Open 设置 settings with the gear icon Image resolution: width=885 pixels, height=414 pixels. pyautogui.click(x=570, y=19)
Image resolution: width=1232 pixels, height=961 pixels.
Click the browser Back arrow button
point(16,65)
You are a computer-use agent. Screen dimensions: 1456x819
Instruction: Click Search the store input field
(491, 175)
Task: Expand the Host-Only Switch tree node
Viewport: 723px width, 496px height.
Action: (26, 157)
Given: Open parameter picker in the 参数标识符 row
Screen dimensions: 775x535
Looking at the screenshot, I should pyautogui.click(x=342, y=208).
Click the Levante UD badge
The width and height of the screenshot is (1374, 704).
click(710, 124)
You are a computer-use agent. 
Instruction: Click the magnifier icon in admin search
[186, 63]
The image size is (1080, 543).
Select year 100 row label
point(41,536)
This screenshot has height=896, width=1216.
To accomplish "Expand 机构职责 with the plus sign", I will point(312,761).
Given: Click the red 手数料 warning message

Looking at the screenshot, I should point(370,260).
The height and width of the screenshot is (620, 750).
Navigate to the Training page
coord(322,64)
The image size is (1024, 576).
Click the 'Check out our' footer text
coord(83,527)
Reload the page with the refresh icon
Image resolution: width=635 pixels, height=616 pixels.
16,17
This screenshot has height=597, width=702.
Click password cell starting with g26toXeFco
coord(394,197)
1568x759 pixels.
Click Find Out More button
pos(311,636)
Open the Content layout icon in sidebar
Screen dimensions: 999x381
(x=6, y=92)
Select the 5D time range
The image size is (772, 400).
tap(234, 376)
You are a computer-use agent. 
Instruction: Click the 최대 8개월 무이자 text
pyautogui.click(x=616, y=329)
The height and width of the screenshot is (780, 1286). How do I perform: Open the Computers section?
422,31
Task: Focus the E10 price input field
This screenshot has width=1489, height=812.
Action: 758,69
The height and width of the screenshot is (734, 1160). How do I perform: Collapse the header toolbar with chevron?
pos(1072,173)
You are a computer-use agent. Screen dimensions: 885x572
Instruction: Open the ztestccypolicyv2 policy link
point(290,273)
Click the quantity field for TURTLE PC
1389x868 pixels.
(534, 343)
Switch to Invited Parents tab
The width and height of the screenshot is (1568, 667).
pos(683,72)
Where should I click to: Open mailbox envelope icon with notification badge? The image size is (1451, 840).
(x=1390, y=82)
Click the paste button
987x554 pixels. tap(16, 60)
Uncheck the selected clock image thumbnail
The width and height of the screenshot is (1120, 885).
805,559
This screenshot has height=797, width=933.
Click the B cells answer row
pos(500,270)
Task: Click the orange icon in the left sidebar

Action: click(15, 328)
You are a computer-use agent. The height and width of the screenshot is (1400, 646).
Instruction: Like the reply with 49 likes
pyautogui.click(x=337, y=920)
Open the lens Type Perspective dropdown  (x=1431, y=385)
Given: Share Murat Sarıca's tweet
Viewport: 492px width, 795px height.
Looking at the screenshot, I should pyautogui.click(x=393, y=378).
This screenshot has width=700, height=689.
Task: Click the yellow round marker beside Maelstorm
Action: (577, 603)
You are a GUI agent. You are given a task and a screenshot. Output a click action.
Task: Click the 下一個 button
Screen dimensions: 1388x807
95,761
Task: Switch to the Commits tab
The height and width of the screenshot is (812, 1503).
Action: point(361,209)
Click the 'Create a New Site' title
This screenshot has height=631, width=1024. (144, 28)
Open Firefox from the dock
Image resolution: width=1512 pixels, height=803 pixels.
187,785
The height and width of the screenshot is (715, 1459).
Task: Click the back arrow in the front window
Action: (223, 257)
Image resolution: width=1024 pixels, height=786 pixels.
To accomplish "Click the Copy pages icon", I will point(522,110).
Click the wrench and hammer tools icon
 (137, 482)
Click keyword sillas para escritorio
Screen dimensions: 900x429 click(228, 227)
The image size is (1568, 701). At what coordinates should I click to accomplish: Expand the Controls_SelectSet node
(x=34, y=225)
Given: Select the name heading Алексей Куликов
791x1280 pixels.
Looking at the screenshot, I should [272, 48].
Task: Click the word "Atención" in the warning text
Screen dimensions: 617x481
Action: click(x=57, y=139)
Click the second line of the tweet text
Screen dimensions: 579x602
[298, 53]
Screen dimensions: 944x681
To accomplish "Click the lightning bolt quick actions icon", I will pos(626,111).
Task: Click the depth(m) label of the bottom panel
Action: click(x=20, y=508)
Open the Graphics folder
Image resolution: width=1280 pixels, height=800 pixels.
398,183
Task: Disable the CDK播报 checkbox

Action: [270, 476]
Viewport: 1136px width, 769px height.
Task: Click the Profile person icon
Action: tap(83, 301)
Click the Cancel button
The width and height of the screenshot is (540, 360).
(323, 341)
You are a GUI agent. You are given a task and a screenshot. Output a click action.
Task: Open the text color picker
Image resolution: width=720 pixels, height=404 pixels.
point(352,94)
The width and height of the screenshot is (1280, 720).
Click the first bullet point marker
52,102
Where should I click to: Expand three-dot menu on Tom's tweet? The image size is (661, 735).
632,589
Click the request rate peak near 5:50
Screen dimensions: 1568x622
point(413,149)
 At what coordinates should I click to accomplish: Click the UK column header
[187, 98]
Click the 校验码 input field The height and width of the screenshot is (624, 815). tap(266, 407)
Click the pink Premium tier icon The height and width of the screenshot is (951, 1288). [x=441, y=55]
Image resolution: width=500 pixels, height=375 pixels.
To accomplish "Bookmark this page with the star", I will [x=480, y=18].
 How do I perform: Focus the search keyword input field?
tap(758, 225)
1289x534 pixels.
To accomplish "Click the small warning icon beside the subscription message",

| ACTIVITY |
Reading through the material above, work out how many lines include "agent", then state that number alone.

| RESPONSE TO THE EXERCISE |
7